American businessman

David Sze is an American entrepreneur, investor, and managing partner at the venture capital firm Greylock Partners. He is a member of the Northern Lights Venture Capital Board of Advisors and oversees Greylock’s investments in those funds.

He was named on Forbes's Midas List in 2013 and 2014. He is also a Trustee of Yale University and Rockefeller University.

== Early life and education ==
Sze was born in Massachusetts in 1966. His father, Chia-Ming Sze, was an architect who moved to the United States from Shanghai at age four and his mother, Judy Mossman, was an Anglo-Scottish-Irish schoolteacher. He obtained a BA from Yale University and an MBA from Stanford University.

==Career==

=== Excite, Inc. ===
Before joining Greylock Partners in 2000, Sze was SVP of Product Strategy at Excite and then Excite@Home. Sze's Prior roles at Excite included general manager of Excite.com and vice president of Content and Programming for the Excite Network.

=== Greylock Partners ===
Sze joined Greylock in 2000 as a result of his involvement in consumer companies. Greylock moved their headquarters from Boston to Silicon Valley’s Sand Hill Road.

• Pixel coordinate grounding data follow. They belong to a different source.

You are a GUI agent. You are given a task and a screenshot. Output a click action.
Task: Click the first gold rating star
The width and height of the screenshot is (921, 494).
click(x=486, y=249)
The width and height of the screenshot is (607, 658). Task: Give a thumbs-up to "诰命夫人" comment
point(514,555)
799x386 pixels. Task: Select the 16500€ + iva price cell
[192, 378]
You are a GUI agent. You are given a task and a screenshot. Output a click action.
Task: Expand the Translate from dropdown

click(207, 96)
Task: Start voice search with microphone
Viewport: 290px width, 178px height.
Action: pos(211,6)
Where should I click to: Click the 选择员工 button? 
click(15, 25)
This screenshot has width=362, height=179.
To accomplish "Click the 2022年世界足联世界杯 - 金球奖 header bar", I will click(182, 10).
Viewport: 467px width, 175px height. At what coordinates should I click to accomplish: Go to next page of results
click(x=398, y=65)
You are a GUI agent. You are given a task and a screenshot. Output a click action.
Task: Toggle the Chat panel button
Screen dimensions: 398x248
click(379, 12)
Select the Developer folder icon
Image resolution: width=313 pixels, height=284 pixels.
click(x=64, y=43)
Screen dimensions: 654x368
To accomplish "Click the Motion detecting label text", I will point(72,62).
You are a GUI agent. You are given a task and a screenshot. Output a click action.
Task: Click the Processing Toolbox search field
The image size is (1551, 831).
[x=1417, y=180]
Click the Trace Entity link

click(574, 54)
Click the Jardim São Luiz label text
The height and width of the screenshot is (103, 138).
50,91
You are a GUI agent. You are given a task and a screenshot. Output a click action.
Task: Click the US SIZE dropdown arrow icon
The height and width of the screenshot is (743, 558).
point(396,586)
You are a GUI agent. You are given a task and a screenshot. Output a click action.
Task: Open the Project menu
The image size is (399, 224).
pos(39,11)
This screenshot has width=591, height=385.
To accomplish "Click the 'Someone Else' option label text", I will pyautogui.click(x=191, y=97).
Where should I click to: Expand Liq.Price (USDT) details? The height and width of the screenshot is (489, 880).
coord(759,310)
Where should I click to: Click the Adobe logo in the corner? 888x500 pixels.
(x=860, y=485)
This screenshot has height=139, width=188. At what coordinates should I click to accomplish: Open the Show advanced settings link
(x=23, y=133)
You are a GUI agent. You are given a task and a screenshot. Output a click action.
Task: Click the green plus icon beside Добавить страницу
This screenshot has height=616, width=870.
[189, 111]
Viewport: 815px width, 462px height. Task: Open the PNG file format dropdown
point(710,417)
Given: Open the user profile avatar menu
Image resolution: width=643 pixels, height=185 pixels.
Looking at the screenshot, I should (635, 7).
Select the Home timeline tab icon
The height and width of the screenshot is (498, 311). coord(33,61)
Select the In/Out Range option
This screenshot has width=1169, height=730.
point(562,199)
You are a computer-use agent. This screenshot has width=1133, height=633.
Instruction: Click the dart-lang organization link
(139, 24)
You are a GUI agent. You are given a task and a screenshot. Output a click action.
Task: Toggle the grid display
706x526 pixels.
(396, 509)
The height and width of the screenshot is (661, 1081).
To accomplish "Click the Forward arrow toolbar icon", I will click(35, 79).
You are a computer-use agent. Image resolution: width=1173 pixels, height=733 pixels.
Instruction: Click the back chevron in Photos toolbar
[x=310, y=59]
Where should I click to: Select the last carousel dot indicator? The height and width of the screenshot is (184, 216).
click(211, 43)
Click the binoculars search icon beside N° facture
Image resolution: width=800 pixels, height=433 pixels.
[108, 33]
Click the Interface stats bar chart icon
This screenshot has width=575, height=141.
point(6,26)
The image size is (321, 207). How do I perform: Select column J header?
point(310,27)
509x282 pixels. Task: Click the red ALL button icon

Sze led early investments in companies including Facebook, Pandora, LinkedIn, Workday, and Palo Alto Networks. In 2013, Sze and Reid Hoffman announced Greylock's 14th fund of $1 billion.

Sze has previously invested in NOCpulse, New Edge Networks, Oodle, Revision3, SGN, SoftCoin, VUDU, and Digg, all of which have been acquired by larger companies.

== Personal life ==
His sister is artist Sarah Sze. His grandfather, Szeming Sze, helped establish the UN's World Health Organization.